Abbie and I decided to name her after a woman who had just passed away this week. Hope Ryden. Hope was very instrumental in the passage of the 1971 Wild Horse and Burro Act. Our wish is that this little one could have lived a full life on the range, in honor of this wonderful woman, but it was not to be. You can read more about Hope Ryden by clicking on HOPE
We may never know for sure who the mother was. But Abbie and I noticed a young coming 3-year-old filly looking especially thin last night.
Oceana, June 20, 2017. Photo by Abbie Branchflower
Please, if you notice a new foal, set aside your wish to capture the perfect photo and stay away. The mare and foal need time to bond, this is a very critical time. We never know what the impact of our actions could be on a new life.
Rest in Peace little Hope Ryden. I know you will be entertained by the silly and loving Fiesta, given wise advise by Lakota and held close by Winemucca.
The first known foal of 2017 was discovered on April 4, 2017. This little filly is the daughter of Nova and Hickok. Nova is the 2013 daughter of Kitalpha and Bristol. Hickok is the 2007 son of Belle Starr and Starbuck. Her name was picked by the Mustang Center to honor her grandmother Belle Starr, who has been missing, and also to stay with the theme of her other grandmother, Kitalpha. Kitalpha is the brightest star in Equuleus and Rigel is a star in Orion.
Welcome beautiful, sturdy little one! May you live your days wild and free!
Many thanks to Nancy Cerroni of the Pryor Mountain Mustang Center for allowing me to use her photos!
Mares within the Pryor Wild Horse Herd, are given PZP (birth control) every year. Each year there is a group of mares that are in the “window” of possibly being able to foal, meaning that they have not been given PZP. And every year, there will be some surprises from some, despite being vaccinated, and even though the below horses have not been vaccinated, it is not a guarantee that they will foal. Some have never conceived.

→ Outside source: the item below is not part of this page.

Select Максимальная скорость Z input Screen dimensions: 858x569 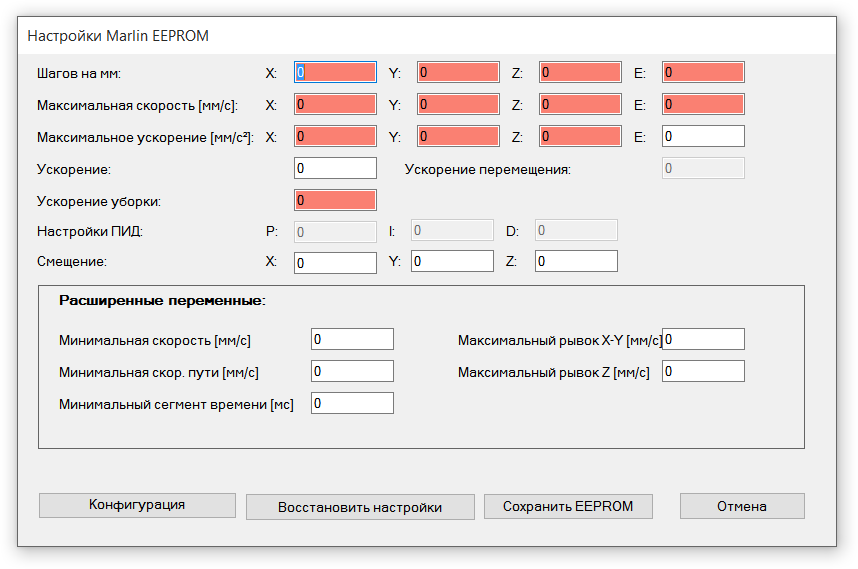click(580, 104)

We must be careful with this special herd, in 2016, there were 10 deaths, and 11 births, leaving only a population increase of 1 horses. You can click on the post I did in October 2016, ( The Horses that have Passed) if you would like to learn more about that. Since I wrote that post, the death of Quivira (Moenkopi foal) increased the deaths to 10. Keeping a close watch on the population gain and adjusting the PZP accordingly, will make this herd healthy and viable to carry on into the future. We must carefully watch which mares are vaccinated and what horses are removed and make sure that we keep an equal balance of representation for all of the horses on the range, regardless of color, or favorites.

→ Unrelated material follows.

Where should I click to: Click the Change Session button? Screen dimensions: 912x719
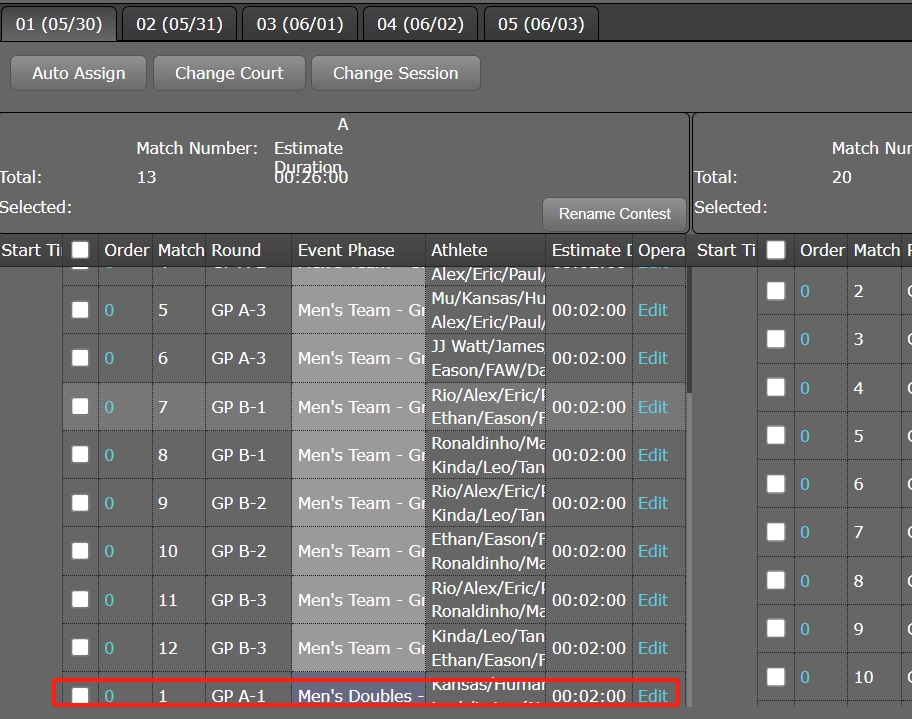coord(395,73)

I anticipate that 2017 will be a low birth year. Below are the mares who may foal.
Dry Head Horses
Halo, 2007 daughter of Waif and Corona, currently in Fools Crow band.
2. Jewel, 2009 daughter of Waif and Corona, currently in Fools Crow band.
2. Kitalpha, 2010 daughter of Buffalo Girl and Durango, currently on her own, with her two daughters, but was with Hickok.
Mountain Top Horses
Hataali, 2007 daughter of Sapo and Shaman, currently in Morning Star’s Band.
2. Hailstorm, 2007 daughter of Aztec and Cloud, currently in Morning Star’s band. She has never foaled.
3. Hera, 2007 daughter of Audubon and Morning Star, currently in Galaxy’s band.
4. Heritage, 2007 daughter of Warbonnet and Lakota. Her only living offspring was removed in 2012, she has not foaled since. She is currently in Doc’s band.
5. Isadora, 2008 daughter of Rosarita and Starman, she has not foaled since 2011. (the foal is deceased). She is currently in Morning Star’s band.
6. Jacinta, 2009 daughter of Rosebud and most likely Tecumseh, she is currently in Garay’s band.
7. Jasmine, 2009 daughter of Aztec and Cloud, has never foaled, currently in Doc’s band, but moves around frequently.
8. Juniper, 2009 daughter of Sapo and Bolder, currently in Horizon’s band. She has never foaled.
9. Ketchikan, 2010 daughter of Gold Rush and Two Boots, currently in Jasper’s band.
10. Kohl, 2010 daughter of Quelle Colour and Lakota, she is currently in Garay’s band.
As with every year, I will keep you posted on the new births as soon as I learn about them.